改訂新版 世界大百科事典 「大塔合戦」の意味・わかりやすい解説
大塔合戦 (おおとうがっせん)
1400年(応永7)9月守護の信濃支配に反発する北信・東信の武士がひき起こした合戦。先祖以来の信濃守護職に就任した小笠原長秀は善光寺に入って一国の政治を始めるが,尊大で,そのうえ川中島平の強豪武士村上氏の所領などにも守護使を入れたりした。その強圧的な領国支配に怒った村上氏や,観応の擾乱いらい小笠原氏とは故敵当敵の関係にあった大文字一揆などが中心となり,これに北信・東信のおもだった武士が連合して挙兵し,現長野市篠ノ井の地に布陣した。
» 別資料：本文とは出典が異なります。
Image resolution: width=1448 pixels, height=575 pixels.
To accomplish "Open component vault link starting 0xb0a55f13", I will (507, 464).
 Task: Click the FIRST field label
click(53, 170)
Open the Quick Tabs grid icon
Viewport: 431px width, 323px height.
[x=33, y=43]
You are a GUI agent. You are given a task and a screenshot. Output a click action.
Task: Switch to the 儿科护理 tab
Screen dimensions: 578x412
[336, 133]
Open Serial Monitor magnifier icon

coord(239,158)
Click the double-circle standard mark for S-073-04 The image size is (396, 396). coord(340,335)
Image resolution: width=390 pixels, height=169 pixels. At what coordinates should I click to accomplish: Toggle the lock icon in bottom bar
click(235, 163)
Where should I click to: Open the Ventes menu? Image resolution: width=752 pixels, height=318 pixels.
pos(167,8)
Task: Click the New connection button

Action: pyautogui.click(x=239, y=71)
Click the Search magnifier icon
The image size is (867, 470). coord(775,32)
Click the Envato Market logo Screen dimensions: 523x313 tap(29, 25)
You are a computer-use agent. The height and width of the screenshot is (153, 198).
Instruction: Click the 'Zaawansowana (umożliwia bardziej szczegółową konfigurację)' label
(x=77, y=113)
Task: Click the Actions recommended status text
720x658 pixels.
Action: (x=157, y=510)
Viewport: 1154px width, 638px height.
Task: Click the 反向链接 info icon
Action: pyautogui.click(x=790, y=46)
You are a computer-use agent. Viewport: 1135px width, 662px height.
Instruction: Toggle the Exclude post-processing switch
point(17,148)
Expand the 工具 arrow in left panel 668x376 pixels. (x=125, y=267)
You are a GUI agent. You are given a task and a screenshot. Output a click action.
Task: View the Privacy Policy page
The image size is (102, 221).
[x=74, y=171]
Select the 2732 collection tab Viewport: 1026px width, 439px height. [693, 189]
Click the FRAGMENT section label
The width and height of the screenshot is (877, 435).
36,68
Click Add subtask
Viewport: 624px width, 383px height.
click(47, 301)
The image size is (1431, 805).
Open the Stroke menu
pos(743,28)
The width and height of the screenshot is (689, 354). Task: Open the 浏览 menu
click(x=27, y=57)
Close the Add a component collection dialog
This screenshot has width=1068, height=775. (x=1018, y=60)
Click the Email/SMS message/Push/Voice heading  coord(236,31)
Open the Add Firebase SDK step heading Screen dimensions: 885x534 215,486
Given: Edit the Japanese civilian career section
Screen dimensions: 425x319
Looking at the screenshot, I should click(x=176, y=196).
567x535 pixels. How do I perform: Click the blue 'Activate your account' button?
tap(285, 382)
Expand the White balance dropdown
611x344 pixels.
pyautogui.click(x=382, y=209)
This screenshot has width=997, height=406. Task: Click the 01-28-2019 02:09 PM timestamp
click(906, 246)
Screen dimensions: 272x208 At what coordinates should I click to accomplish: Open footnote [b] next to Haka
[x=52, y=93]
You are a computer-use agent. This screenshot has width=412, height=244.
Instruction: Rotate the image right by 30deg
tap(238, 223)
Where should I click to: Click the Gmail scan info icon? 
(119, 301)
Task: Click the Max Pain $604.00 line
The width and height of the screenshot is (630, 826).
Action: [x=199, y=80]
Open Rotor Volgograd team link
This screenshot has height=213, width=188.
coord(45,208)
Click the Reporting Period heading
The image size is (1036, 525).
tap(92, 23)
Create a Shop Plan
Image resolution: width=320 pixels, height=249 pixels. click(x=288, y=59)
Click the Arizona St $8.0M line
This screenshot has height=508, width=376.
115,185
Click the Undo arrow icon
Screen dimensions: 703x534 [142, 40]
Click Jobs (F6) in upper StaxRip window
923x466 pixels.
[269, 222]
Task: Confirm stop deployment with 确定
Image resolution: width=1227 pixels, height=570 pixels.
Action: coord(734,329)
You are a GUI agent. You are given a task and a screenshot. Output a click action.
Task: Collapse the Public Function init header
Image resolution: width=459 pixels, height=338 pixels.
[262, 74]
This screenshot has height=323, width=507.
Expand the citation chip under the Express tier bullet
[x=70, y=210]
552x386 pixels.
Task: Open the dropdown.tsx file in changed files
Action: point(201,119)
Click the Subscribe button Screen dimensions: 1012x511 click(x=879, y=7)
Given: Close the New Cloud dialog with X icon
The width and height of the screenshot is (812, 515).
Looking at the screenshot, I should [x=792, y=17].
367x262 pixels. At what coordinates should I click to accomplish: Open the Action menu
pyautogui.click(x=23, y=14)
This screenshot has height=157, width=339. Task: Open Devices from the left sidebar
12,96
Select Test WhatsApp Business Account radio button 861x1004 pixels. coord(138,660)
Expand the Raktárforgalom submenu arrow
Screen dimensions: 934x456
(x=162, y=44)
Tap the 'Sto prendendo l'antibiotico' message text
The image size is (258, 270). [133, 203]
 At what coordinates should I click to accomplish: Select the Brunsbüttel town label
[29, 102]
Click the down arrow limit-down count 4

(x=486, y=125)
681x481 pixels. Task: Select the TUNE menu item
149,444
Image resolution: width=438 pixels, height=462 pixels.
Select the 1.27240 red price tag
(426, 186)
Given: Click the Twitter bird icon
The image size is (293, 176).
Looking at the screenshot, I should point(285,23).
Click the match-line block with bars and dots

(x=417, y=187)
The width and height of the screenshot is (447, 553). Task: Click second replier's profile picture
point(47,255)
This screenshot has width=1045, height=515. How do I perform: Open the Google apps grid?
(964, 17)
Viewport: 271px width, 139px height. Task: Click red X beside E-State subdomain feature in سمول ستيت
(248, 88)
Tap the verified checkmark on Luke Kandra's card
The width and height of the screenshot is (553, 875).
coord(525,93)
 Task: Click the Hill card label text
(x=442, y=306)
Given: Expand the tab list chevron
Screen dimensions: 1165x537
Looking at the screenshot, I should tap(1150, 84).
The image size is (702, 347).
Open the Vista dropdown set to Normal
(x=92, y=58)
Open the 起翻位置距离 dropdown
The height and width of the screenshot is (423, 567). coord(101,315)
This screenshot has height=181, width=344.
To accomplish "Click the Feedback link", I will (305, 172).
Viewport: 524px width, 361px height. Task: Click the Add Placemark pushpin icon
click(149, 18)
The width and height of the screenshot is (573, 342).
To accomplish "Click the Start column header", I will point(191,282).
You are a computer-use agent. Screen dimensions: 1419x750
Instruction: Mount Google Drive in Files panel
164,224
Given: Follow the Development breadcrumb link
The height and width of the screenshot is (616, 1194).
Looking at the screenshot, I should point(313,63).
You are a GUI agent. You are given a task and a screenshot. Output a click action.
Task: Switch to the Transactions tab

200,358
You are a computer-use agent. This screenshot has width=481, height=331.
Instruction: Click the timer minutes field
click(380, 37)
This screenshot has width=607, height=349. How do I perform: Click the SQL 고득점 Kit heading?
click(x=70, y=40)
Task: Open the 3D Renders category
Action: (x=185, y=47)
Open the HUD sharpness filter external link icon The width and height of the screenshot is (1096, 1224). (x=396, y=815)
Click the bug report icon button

制圧に向かった守護軍は大軍を相手に奮戦するが敗れ,長秀は塩崎城に逃れた。しかし後続部隊は行く手をさえぎられて大塔の古要害に走り,悲惨な籠城戦のすえ散った。現二ッ柳大当に比定され,わずかに低地に城館の面影をとどめている。命運つきかけた長秀は一族大井光矩のあっせんによって和解し京都に帰ったが,守護職を失い領国支配は失敗に終わった。小笠原軍の武将坂西長国の奮戦と討死を中心にこの合戦のてんまつを描いた《大塔物語》は,俗字を交えた特異な文体と叙述の構成から,中世後期の唱導文学と考えられ,作者に善光寺の妻戸時衆を擬する説が有力である。